#### Tekstfragment
=======

Bevoegd gezag voor de Flora- en faunawet is het Ministerie van EZ.
Conclusie
Voor dit bestemmingsplan zijn een Flora- en faunaondezoek uitgevoerd (zie Bijlage 3 Flora en
fauna - Quickscan) en een notitie resultaten onderzoek vaste rust- en verblijfplaatsen Rozenbuurt (zie Bijlage 4 Flora en fauna - Nader onderzoek). Uit de onderzoeken blijkt het volgende:
Flora
Bedreigde of beschermde plantensoorten zijn niet aangetroffen. Het voorkomen van dergelijke soorten is uit te sluiten op basis van het karakter en het beheer van het plangebied.
Fauna
Tijdens het onderzoek zijn geen aanwijzingen gevonden voor de aanwezigheid van vaste rust- of verblijfplaatsen van vleermuizen, vogels met vaste verblijfplaats of Steenmarter. Op grond hiervan is geconcludeerd dat het project wat vaste rust- en verblijfplaatsen niet conflicteert met de Flora- en faunawet. Aanvullende maatregelen in de vorm van een mitigatie- en compensatieplan en een ontheffing zijn niet aan de orde.

=======

#### Opgeslagen records
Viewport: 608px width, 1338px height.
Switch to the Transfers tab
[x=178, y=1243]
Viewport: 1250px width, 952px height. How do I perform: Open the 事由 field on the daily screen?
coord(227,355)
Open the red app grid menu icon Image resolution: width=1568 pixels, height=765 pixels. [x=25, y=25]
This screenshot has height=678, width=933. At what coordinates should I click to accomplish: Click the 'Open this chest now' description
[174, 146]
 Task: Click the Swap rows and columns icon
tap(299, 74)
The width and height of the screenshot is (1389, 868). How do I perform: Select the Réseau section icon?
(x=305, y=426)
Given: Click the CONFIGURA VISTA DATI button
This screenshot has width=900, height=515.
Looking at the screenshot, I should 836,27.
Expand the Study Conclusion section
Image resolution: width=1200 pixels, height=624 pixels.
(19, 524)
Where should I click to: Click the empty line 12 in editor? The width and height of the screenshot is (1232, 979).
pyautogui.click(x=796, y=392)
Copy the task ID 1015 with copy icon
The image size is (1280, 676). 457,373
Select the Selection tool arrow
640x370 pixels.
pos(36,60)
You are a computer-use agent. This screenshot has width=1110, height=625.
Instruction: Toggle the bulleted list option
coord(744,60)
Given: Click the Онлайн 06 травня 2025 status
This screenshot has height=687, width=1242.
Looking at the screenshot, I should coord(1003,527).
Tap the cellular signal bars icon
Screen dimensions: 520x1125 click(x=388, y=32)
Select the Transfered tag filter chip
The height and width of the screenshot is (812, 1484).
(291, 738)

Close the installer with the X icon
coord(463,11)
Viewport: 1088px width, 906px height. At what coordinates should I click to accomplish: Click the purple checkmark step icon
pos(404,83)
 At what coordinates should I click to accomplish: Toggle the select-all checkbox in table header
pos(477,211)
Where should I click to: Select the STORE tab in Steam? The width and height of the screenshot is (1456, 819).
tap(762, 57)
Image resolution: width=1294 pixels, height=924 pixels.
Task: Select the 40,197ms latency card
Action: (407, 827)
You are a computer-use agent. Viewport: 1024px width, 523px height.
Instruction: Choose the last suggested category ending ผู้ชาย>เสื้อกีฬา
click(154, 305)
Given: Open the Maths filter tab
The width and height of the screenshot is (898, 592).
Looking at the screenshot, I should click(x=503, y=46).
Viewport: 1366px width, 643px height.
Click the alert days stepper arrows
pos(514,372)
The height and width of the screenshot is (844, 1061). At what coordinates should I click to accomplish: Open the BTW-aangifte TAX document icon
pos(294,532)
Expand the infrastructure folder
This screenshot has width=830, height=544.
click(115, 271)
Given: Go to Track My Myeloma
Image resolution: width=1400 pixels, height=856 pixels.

=======

#### Uit te voeren
a: Welk ministerie is volgens de tekst over flora en fauna het bevoegd gezag voor de Flora- en faunawet?
b: Schrijf een vervolg op de tekst over flora en fauna dat direct aansluit op de laatste zin.
De records hebben niets met de tekst over flora en fauna te maken.

#### Uitwerkingen oefening
a: Het Ministerie van EZ.

b:
Wel dient rekening te worden gehouden met broedvogels zonder vaste rustplaats, dat wil zeggen de gebruikelijke broedvogels van het stedelijk gebied. Dit betekent dat het groen in de wijk buiten de periode 15 maart - 15 juli verwijderd moet worden. De aanwezigheid van nesten onder de dakpannen is niet geheel uit te sluiten. Er wordt daarom aangeraden om de sloop ook buiten de aangegeven periode uit te voeren.
Op 14 januari 2014 heeft het college van Gedeputeerde Staten de Omgevingsvisie en de bijbehorende Omgevingsverordening vastgesteld. Deze visie introduceert het zogenoemde Gelders Natuurnetwerk, waarmee het begrip EHS wordt losgelaten. Dit Gelders Natuurnetwerk bestaat uit alle terreinen met een natuurbestemming binnen de voormalige EHS en bevat tevens een zoekgebied van 7.300 ha voor de te realiseren 5.300 ha nieuwe natuur. Buiten dit Natuurwetwerk geldt onder meer de Groene Ontwikkelingszone.
Gelders Natuurnetwerk
Om de biodiversiteit nu en voor toekomstige generaties Gelderlanders veilig te stellen, beschermt de provincie het Gelders Natuurnetwerk. Het Gelders Natuurnetwerk is een samenhangend netwerk van bestaande en te ontwikkelen natuur van internationaal, nationaal en provinciaal belang. Dit Gelders Natuurnetwerk bestaat uit alle terreinen met een natuurbestemming binnen de voormalige Ecologische Hoofdstructuur (EHS).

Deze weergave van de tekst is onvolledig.